== Задачи для выполнения ==
a) Определите, согласуется ли с отрывком каждое из утверждений: (i) отпуск рассказчик провел в Роли; (ii) последним этапом ротации была хирургия; (iii) будильник рассказчик ставил на десять минут. Для каждого ответьте «да» или «нет» и приведите точную цитату из отрывка, которая это решает.
b) Ответьте по отрывку, на что рассказчик стал налегать, чтобы все успеть.

-------- Отрывок из книги

В погоне за жизнью. История врача, опередившего смерть и спасшего себя и других от неизлечимой болезни | страница 27




Я эмпирик. Я верю своим глазам.

Это не самое смелое заявление, которое можно услышать от врача и ученого. В двадцать первом веке западная медицина является целиком доказательной. Это своего рода комплекс услуг: белый халат, стетоскоп и научный метод. Занимаясь лечебной деятельностью, ты проводишь обследование, потом делаешь это еще раз, еще и еще и – если повезет – обследуешь еще немножко. Ты профессиональный собиратель результатов. Время от времени один из результатов оказывается лучше прежнего. Подействовала терапия. Новое лекарство. Новая процедура.

Правда, чаще всего ты стреляешь холостыми.

Однако процесс стоит того. Мы в него верим. Мы доверяем доказательствам.

Именно поэтому некоторые врачи с трудом прислушиваются к собственной интуиции. Мое поведение в этом отношении – классический случай.

Проведя отпуск в Роли, я вернулся в ту же больницу в Бетлехеме и приступил к последнему этапу ротации – амбулаторной гинекологии. Но смена места была не столь существенной: меня больше волновали перемены в моем состоянии. Мои усталость и медлительность все сильнее подавляли меня. Чтобы все успеть, я стал налегать на энергетики и таблетки с кофеином. По несколько раз в день я заглядывал в пустую палату и ставил будильник на семь минут, чтобы поспать минут шесть. Я продолжал сосредоточиваться на всем, на чем только мог, за исключением нашей с Кейтлин размолвки.

----------------
-------- Содержимое набора данных

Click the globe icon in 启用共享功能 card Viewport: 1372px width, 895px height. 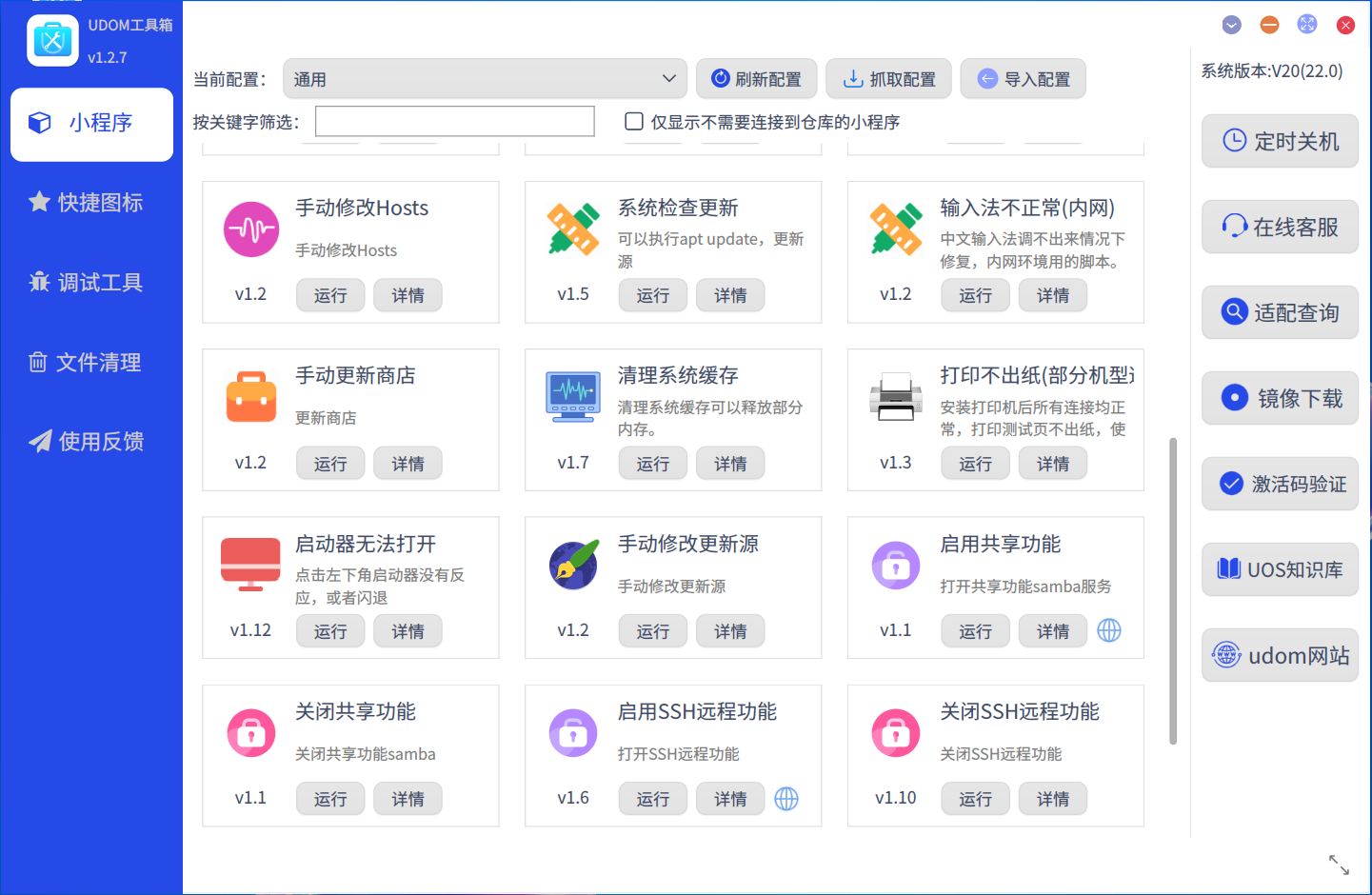pos(1109,630)
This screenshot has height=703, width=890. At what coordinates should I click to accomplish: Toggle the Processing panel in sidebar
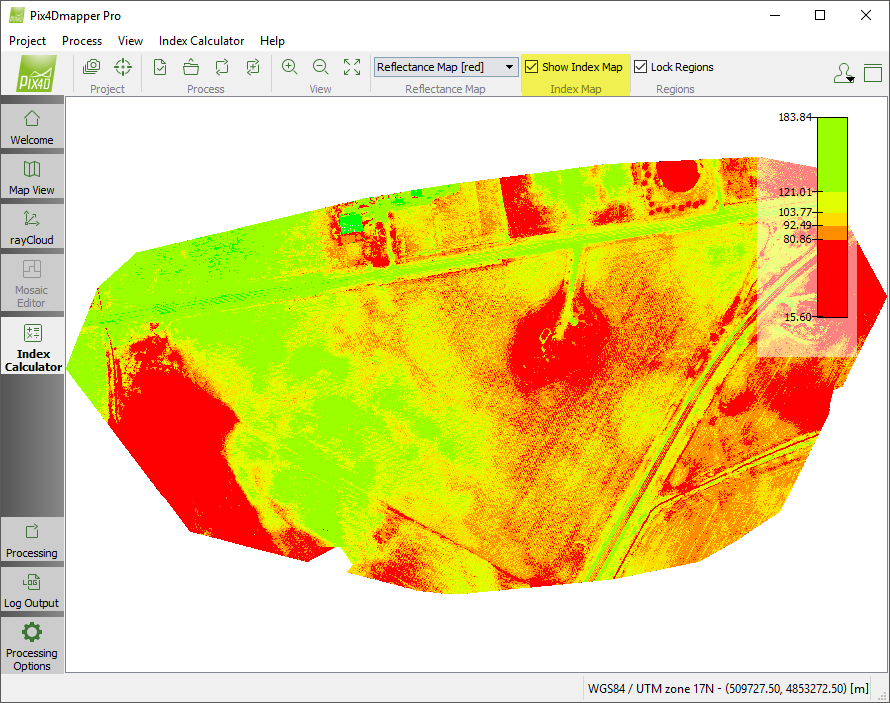click(32, 540)
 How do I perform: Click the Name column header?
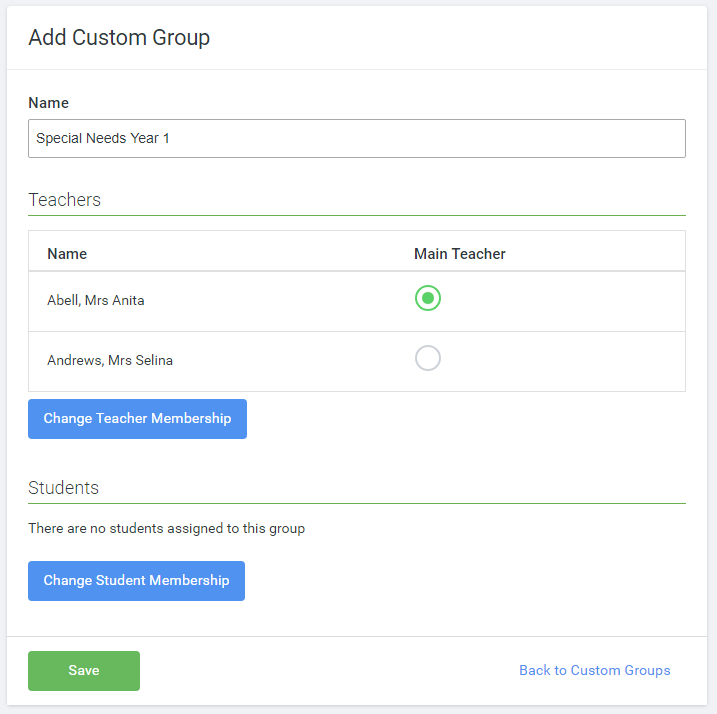67,254
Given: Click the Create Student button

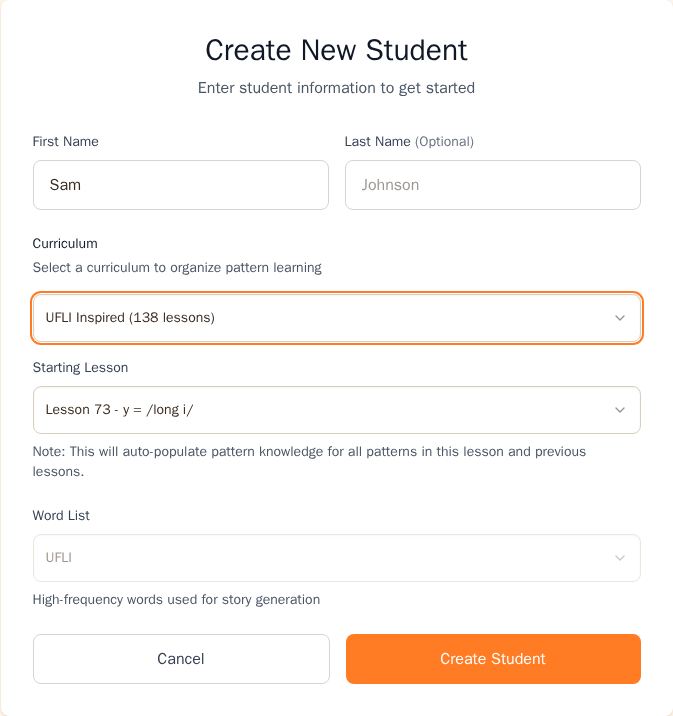Looking at the screenshot, I should [x=493, y=659].
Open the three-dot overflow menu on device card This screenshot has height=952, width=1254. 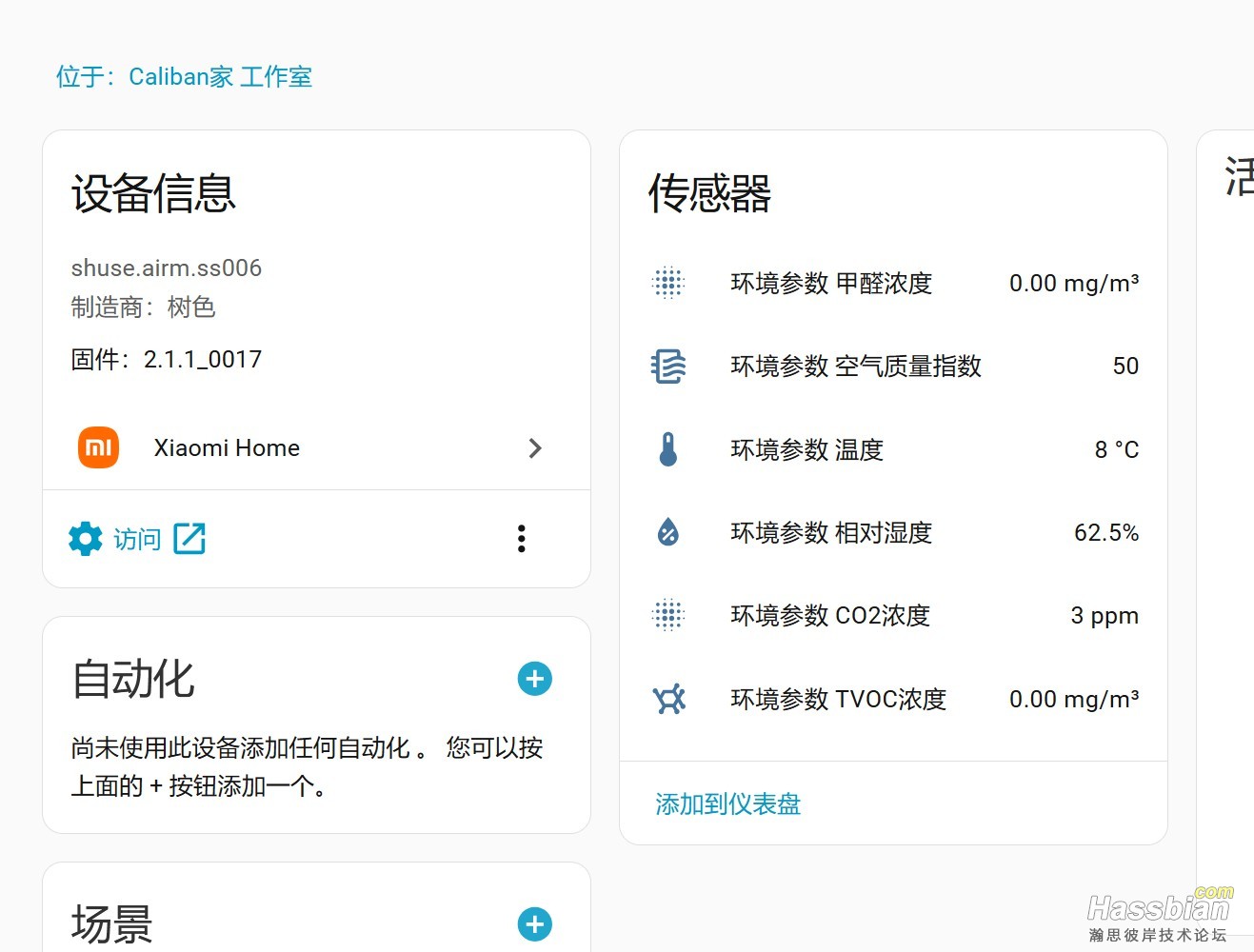pyautogui.click(x=521, y=538)
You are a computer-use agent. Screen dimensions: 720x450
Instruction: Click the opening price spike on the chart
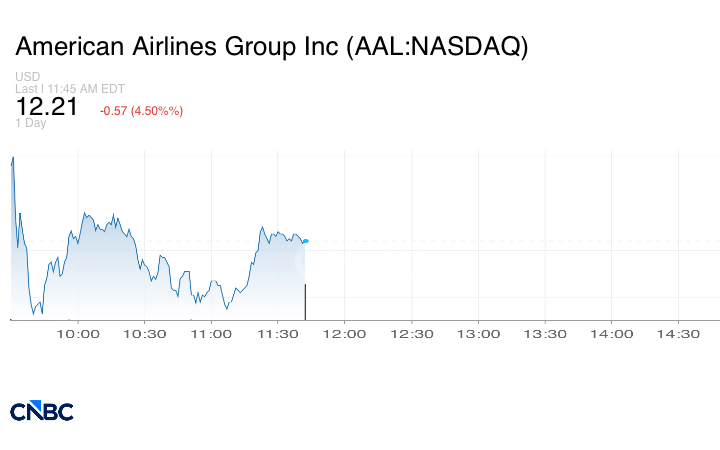13,160
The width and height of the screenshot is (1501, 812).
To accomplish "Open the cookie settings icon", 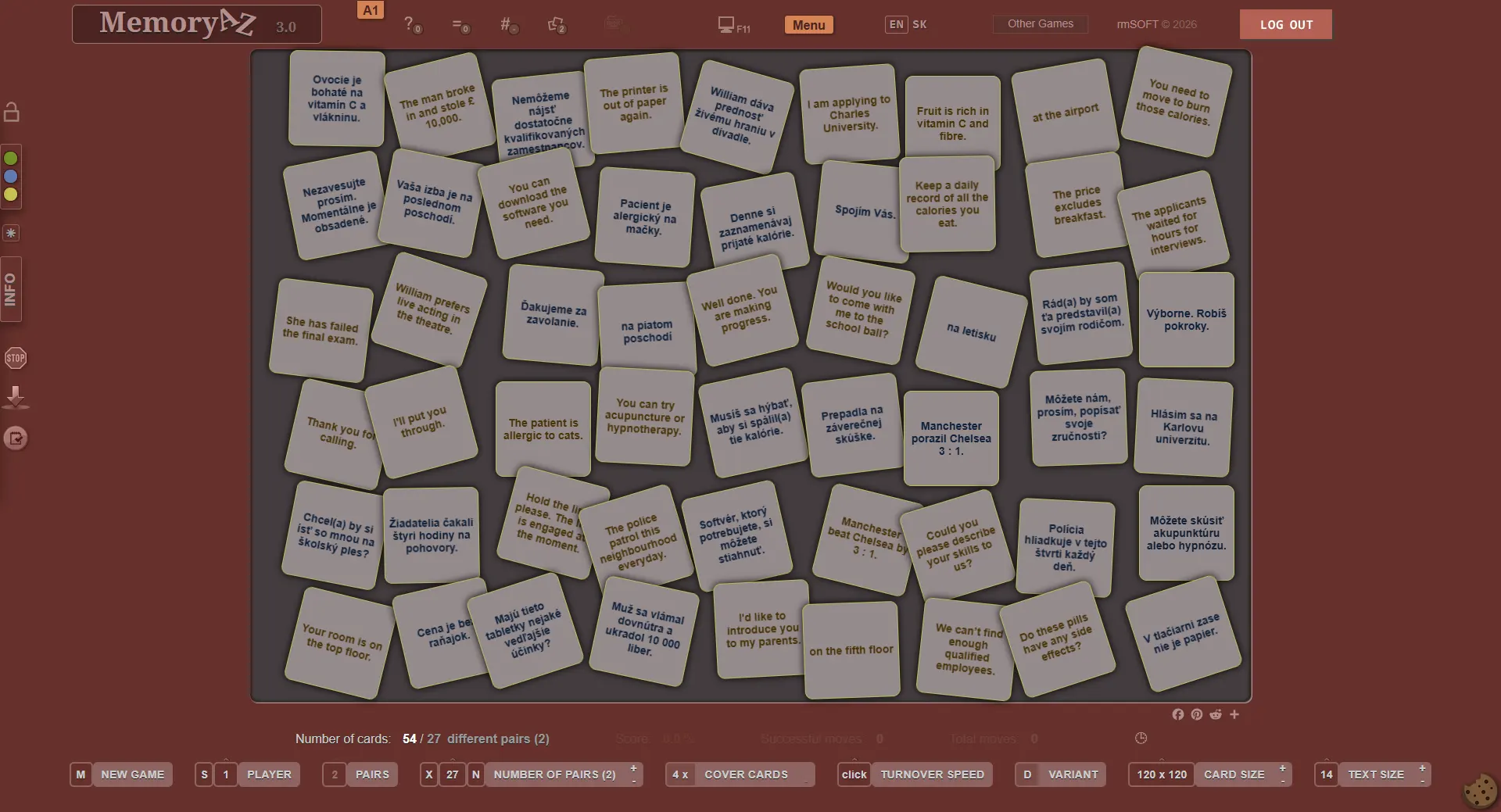I will [1480, 790].
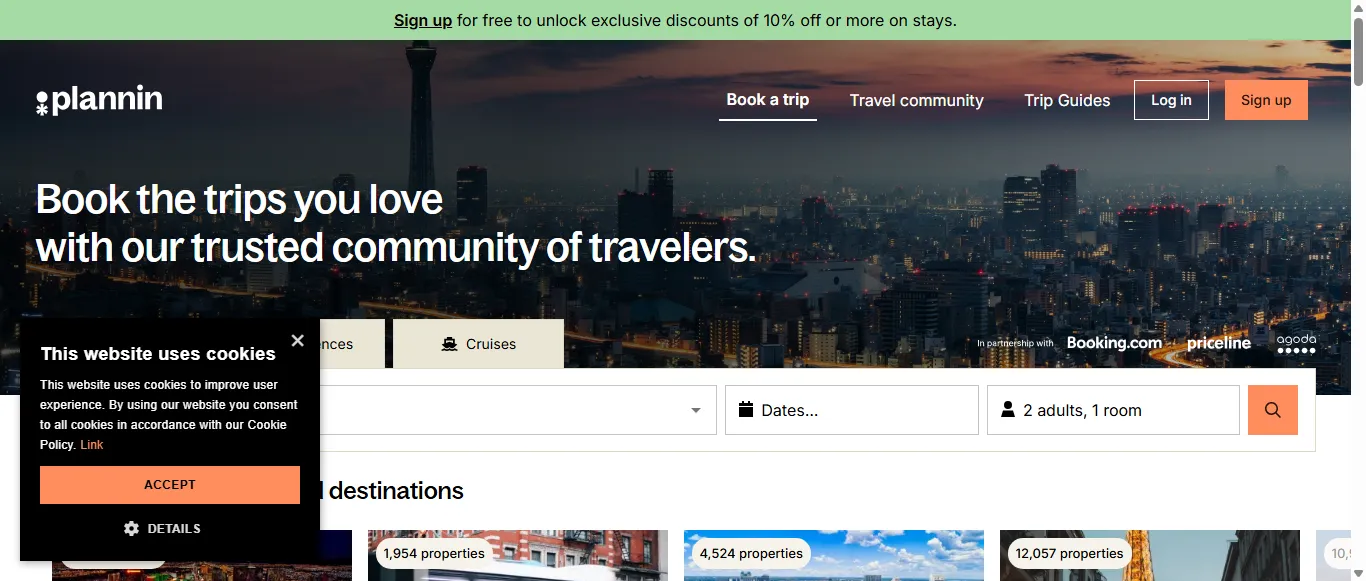The width and height of the screenshot is (1366, 581).
Task: Open the 4,524 properties destination thumbnail
Action: point(834,555)
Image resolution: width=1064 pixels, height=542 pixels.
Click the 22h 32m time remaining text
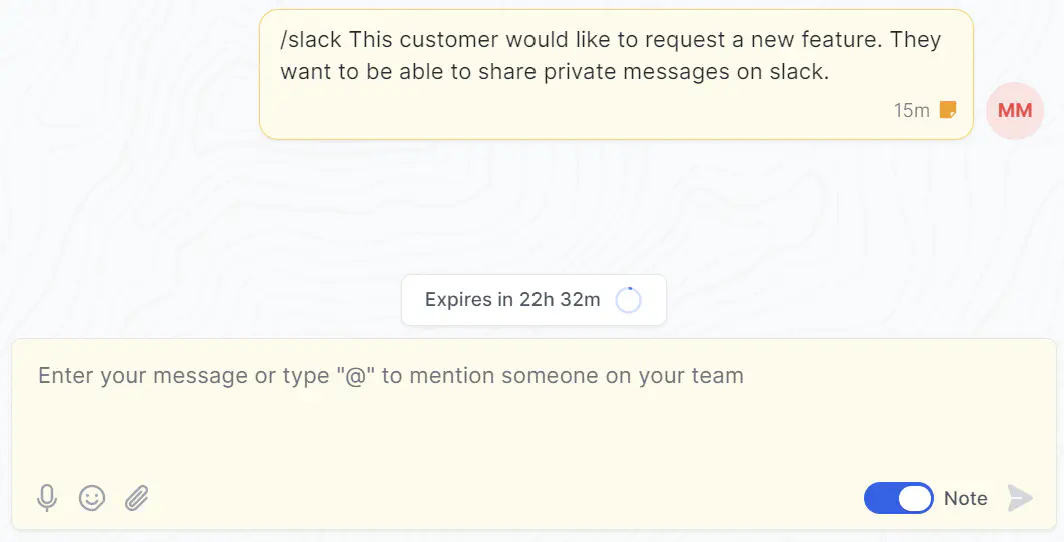coord(560,299)
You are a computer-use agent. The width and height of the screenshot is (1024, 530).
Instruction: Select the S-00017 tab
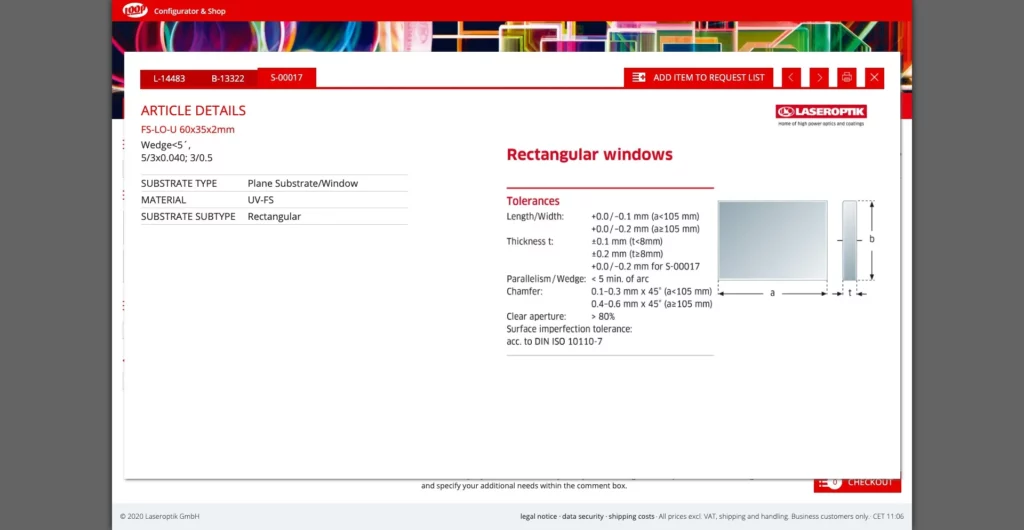point(286,77)
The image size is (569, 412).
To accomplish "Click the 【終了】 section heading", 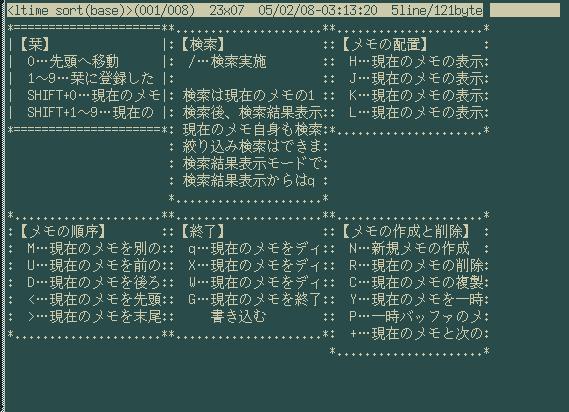I will [x=202, y=232].
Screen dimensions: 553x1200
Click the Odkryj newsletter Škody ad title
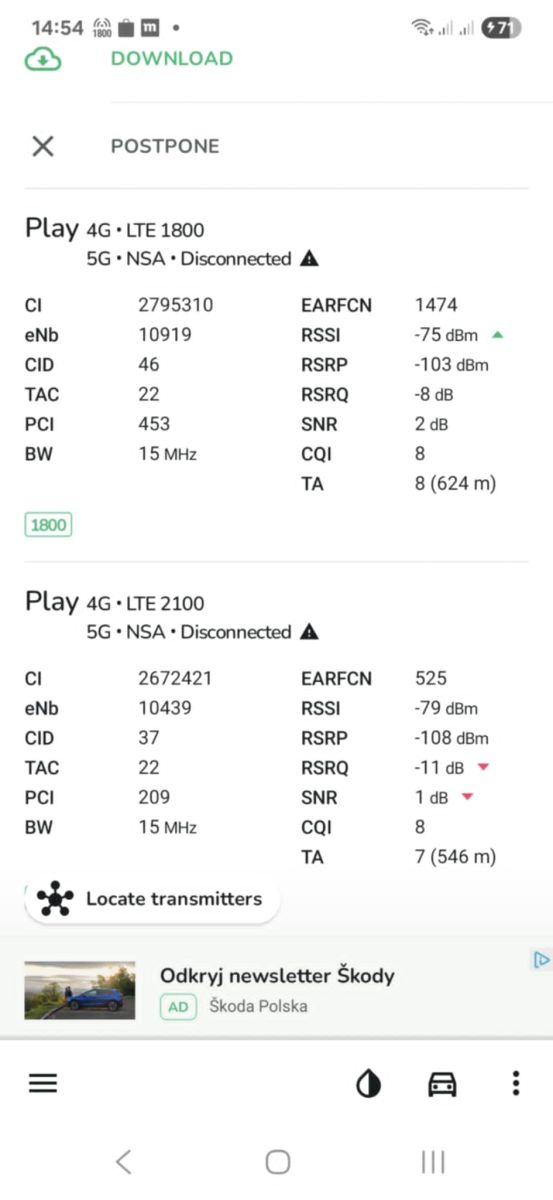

----------------

== Ответы по заданиям ==
a)
(i) Да: «Проведя отпуск в Роли».
(ii) Нет: «приступил к последнему этапу ротации – амбулаторной гинекологии».
(iii) Нет: «ставил будильник на семь минут».

b) На энергетики и таблетки с кофеином.